Alumnus speaks about social media
English is a continually evolving language that has undergone changes for centuries.
During his speech Friday, the latest installment of the College of Humanities and Social Sciences’ Distinguished Alumni Speaker Series, author Brandon Schrand spoke about issues regarding the way modern trends in the English language are perceived both positively and negatively.
Schrand called his speech “The Virtue of Misbehavior in the Digital Age; Or, How the Humanities Taught Me to Take the Time.”
Reading from his own essay, titled “Esto Perpetua,” named after Idaho’s state motto, which is Latin for “let it be perpetual,” the 2003 USU graduate spoke specifically of the way social media like Facebook and Twitter are changing the English language.
“Twitter is unabashedly all about compression and acceleration,” Schrand said. “Twitter has not only made email seem clunkish and antiquated, but it seems to be rerouting the way we communicate.”
Jasilyn Brinkerhoff, a sophomore majoring in English education, said she thinks language is destroyed when condensed too much.
“I feel there’s a certain structure in the way to make everything fit for what we need to say, but there are rules that apply,” she said. “You can change things and everything, and I feel like a big part of English is coming up with different creative ideas of how to switch things around and say it. But I feel when we to start to shorten things and be lazy about all those rules, you start to lose something more about the language.”
Brianna Anderson, a sophomore majoring in creative writing agreed.
“I think it’s also affecting people’s abilities to write,” Anderson said. “My little sister – I’d read over what she writes, and I could tell it’s like texting or Facebook or something.”
Brinkerhoff said she’s noticed things such as diverse vocabulary are going the way of the dodo because of 140-character limits in the way people have started to express themselves – Twitter posts are limited to 140 characters.
“There’s so many vocabulary words that are missing nowadays that can add so much to what you mean and what you say,” Brinkerhoff said. “I think everyone could speak a lot stronger and have more meaning to their words if people would stop shortening things.”

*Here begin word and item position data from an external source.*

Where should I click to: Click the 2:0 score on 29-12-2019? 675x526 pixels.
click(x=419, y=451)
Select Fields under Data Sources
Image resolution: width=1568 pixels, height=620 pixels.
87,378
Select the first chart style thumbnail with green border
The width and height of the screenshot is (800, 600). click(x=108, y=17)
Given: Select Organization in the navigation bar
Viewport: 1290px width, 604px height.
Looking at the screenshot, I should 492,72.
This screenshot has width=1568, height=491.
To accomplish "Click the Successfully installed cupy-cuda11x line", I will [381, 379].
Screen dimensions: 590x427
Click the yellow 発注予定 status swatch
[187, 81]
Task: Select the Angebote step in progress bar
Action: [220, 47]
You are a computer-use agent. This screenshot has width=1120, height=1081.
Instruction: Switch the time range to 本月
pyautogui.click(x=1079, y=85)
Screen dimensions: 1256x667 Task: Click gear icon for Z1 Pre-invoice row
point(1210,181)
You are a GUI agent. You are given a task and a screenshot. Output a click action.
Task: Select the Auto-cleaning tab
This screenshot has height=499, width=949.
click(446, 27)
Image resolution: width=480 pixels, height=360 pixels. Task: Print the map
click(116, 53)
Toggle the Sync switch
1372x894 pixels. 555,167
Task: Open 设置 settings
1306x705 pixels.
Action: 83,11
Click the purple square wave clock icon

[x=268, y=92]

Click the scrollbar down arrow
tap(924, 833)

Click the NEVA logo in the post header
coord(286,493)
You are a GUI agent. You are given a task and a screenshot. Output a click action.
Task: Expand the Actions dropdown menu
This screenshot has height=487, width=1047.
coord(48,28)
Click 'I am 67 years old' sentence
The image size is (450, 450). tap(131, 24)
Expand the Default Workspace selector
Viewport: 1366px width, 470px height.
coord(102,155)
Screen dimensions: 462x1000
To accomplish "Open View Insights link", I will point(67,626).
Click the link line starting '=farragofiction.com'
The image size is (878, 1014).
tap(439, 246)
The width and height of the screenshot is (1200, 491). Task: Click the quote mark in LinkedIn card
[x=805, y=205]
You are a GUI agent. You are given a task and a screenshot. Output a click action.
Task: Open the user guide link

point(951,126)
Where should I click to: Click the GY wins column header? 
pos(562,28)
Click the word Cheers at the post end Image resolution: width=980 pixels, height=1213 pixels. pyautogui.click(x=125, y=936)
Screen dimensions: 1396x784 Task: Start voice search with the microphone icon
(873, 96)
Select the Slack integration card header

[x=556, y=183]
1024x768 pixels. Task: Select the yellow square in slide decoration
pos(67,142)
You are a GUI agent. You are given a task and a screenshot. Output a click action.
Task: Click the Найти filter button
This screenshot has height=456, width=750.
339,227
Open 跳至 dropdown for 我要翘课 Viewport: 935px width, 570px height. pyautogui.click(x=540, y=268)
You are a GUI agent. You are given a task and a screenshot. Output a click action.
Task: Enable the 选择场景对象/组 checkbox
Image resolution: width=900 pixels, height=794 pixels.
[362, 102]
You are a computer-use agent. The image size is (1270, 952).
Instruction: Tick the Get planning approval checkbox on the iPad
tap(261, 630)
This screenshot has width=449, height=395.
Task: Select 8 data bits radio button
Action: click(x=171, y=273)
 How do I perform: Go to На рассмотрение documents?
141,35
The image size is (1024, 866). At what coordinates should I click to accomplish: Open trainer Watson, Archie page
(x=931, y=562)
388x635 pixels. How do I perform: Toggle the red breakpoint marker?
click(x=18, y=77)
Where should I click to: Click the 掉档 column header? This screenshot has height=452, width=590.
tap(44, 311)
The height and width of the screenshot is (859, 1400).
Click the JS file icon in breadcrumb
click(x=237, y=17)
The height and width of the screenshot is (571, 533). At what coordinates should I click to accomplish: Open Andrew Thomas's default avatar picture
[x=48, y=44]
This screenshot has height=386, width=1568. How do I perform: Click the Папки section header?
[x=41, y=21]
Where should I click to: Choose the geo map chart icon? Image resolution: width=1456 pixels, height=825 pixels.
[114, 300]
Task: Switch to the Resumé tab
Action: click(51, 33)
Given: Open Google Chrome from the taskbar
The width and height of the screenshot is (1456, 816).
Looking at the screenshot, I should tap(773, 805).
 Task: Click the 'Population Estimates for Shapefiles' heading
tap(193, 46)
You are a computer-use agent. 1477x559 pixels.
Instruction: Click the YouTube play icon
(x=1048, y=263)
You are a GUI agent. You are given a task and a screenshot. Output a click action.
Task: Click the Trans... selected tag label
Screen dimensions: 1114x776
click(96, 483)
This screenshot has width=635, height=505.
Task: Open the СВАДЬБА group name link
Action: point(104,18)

Schrand shared an experience he had in his current position at the University of Idaho as an assistant professor in which he defended the case to save letters written by famous people to the university about various “mundane or whatever” subjects because they were all handwritten.
“Those bits of writing are important because the presence of the human is on the page,” Schrand said. “There’s a trace element of human caught up in the type of paper that they choose and the envelopes and their handwriting, their signature.”
Anderson said she thinks handwriting should not become a lost art replaced by ones and zeros.
“I think that it seems like it’s becoming a dying thing, but I think it’s important still,” she said. “I don’t like ebooks or Kindles or anything, because I agree with what he said about how it’s breaking down language and artifacts and human history. It’s not something I’m a fan of. I like having a book that I can feel and touch.”
However, Schrand said it might not be a bad thing for the language to change.
“Even with the advent of the electric typewriter, written correspondence hasn’t really changed that much,” he said. “The language was still the same. The sentences were still wholly created. Once the language was sort of truncated and divided and broken into hashtags or broken into texts or tweets, then there’s a different kind of collapse.”
Ellen Reimschussel, a USU alumna who graduated in 2010 with a major in creative writing, said she agreed with Schrand on how shortening messages changes the way people think and speak.
“I think that it does limit the language,” she said. “The language is evolving, but I don’t know whether or not that’s good. I like that (Schrand) said that it is different, that it is shortening speech in a different way, and it’s not clear yet whether (it’s) that we’re just too worried about it or just being reactionary, or whether it is a big difference.”
Schrand said though he resists condensing changes, he also said he contributes to them because he owns an iPhone and has a Facebook account.
“Is this just another swan song?” Schrand asked, rhetorically. “Only time will tell.”
Schrand said while his parents were supportive of his work, it is important for writers to pen their words compassionately.
“Of course these were complicated things,” Schrand said. “If you have an axe to grind, it’s probably not a good idea to write it because it says more about you than it does about your subject matter. If you’re going to implicate someone, implicate yourself.”
Anderson agreed with Schrand and said authors should not apologize for telling their own stories.
“I agree with that,” Anderson said. “Your story is your story but I also agree with what he said about writing compassionately and thinking complexly because people are fallible. Maybe what you remember is something else than what they remember.”